Tilbury 2 Waltham Abbey 1 (26/03/2011)
The rare prospect of going to two games in one day encouraged me to trek round to the other side of the M25 and beyond to see two games I’d usually be very unlikely to attend.
First up was Tilbury of the Rymans North. Tilbury’s Chadfield’s ground, within sight of the nearby dock cranes, and next door to a traveller’s site, isn’t going to win many “most beautiful ground” awards, even if it is bordered or two sides by open fields. It feels fashioned in blue-collar grit, where hardy dockers would eschew any sense of comfort in favour of a ground that would put hairs on your chest.
It did have the look of a ground that had seen decent crowds some time in the past, but it was clearly a distant past, and the place now was clearly used to decades of patching up and making do. The main stand, looking like a set of poor man’s executive boxes above a floor of dressing rooms, had been declared unfit for use. It only looked to have held a couple of rows of seats anyway. Opposite was another seated stand. This also had two rows of seats, and some gaps where seats should have been, raised behind a small paddock of terracing. The smart brickwork was in contrast to the brutal breeze-block back wall. The roof, judging by its condition and blackening fading lettering, looked like it had been built in the 1940s and not maintained since.
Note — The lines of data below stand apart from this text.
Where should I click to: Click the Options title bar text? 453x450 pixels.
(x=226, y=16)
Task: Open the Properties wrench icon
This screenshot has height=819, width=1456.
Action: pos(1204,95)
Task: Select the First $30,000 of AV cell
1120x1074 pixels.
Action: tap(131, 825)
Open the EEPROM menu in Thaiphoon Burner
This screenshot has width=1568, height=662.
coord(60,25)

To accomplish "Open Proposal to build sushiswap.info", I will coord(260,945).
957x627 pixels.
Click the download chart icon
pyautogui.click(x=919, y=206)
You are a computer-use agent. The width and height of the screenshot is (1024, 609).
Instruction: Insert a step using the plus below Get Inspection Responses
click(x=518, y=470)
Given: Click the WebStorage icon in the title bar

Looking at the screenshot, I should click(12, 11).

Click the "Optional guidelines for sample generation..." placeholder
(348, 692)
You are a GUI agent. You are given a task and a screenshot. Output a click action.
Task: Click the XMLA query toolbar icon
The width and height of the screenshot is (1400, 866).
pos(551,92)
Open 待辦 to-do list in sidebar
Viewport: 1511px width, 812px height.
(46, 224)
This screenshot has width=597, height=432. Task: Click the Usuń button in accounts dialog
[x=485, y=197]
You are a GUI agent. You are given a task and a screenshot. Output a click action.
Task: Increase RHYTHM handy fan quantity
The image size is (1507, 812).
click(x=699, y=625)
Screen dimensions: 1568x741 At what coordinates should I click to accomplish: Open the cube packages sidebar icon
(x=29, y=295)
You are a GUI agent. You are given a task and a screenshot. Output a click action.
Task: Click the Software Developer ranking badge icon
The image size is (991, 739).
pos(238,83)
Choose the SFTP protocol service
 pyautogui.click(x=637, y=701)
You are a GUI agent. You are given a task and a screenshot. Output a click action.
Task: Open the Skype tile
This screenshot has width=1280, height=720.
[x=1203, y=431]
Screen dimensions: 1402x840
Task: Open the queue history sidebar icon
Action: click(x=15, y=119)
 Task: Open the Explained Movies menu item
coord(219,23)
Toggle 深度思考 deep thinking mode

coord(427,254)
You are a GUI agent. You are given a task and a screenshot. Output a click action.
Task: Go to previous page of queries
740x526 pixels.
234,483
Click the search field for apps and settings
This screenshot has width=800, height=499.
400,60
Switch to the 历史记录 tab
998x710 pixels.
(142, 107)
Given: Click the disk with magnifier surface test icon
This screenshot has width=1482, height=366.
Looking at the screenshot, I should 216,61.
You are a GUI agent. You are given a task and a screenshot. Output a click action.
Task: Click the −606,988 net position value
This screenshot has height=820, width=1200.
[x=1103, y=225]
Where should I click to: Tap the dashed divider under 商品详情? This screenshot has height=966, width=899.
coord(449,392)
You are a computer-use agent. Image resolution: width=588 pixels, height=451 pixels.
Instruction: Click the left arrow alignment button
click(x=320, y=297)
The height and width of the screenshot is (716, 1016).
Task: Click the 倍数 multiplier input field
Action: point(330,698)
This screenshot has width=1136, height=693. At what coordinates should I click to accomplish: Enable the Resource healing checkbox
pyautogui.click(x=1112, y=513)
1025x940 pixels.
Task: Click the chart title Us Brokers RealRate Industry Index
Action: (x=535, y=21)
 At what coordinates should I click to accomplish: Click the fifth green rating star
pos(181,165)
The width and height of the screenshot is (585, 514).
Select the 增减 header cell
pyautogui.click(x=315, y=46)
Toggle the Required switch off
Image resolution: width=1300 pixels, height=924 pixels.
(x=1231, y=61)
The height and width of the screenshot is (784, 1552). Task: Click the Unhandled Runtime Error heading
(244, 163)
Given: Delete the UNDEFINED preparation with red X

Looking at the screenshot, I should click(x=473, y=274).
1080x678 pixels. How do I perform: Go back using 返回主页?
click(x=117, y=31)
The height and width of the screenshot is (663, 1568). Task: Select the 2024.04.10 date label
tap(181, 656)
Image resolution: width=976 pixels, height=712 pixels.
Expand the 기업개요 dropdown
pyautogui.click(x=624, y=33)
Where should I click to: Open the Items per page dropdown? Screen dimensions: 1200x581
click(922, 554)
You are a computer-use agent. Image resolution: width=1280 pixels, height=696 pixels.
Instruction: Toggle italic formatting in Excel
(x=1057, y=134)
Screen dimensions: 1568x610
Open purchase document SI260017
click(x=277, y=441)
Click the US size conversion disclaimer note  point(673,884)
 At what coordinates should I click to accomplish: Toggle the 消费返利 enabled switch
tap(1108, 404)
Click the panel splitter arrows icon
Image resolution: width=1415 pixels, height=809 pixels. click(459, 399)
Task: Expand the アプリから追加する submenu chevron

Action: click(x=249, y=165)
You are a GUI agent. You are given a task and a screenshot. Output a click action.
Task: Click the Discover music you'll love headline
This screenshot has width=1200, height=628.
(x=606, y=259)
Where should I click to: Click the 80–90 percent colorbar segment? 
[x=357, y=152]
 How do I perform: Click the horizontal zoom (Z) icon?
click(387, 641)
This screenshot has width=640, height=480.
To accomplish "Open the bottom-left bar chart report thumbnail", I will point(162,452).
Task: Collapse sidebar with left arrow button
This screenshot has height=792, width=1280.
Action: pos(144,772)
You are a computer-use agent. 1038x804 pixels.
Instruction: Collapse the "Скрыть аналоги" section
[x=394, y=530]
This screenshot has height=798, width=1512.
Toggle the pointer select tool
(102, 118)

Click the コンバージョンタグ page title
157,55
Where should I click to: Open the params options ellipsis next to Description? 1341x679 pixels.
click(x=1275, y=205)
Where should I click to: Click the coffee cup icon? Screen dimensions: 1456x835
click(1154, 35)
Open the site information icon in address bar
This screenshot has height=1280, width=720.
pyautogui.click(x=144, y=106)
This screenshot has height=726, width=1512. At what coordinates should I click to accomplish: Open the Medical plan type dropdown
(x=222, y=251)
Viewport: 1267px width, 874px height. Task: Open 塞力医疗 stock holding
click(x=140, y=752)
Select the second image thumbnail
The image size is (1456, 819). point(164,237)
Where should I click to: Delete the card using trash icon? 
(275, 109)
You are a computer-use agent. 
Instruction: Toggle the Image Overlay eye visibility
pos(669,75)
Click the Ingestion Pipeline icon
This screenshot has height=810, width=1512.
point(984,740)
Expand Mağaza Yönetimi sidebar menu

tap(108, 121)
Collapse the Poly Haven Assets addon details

To the side of this stand was covered terrace of the same depth, offering the best view of the ground. Unsurprisingly, this was the home of The Dockers’ most vocal fans, who gave their club a backing far better than expected for crowds of this size. The far corner’s back wall was painted white, with “Danger Spikes” daubed in black paint on the top brick, lest anyone should think of escaping a dreary 0-0 and bounding off into the fields instead.
Both goals only had a few steps of terracing behind them, uncovered. Both ends also had a large net right at the front of the terracing, obscuring the view for the maximum number of people. As well as stopping wayward shots bouncing off into the fields, at one end it also protected the clubhouse, whose dark wooden exterior looked more vulnerable to shots than it probably was. Inside was a spacious but welcoming place, which felt as if it was just as much “home” as the ground itself.
On the pitch, Tilbury got the three points they just about deserved. A penalty for each side looked to be making the game head towards a stalemate, but just moments after I’d said I hoped Tilbury would nick a winner, they did. In stoppage time the ball was prodded home to give Tilbury the points, and put a fine end to today’s “first half”.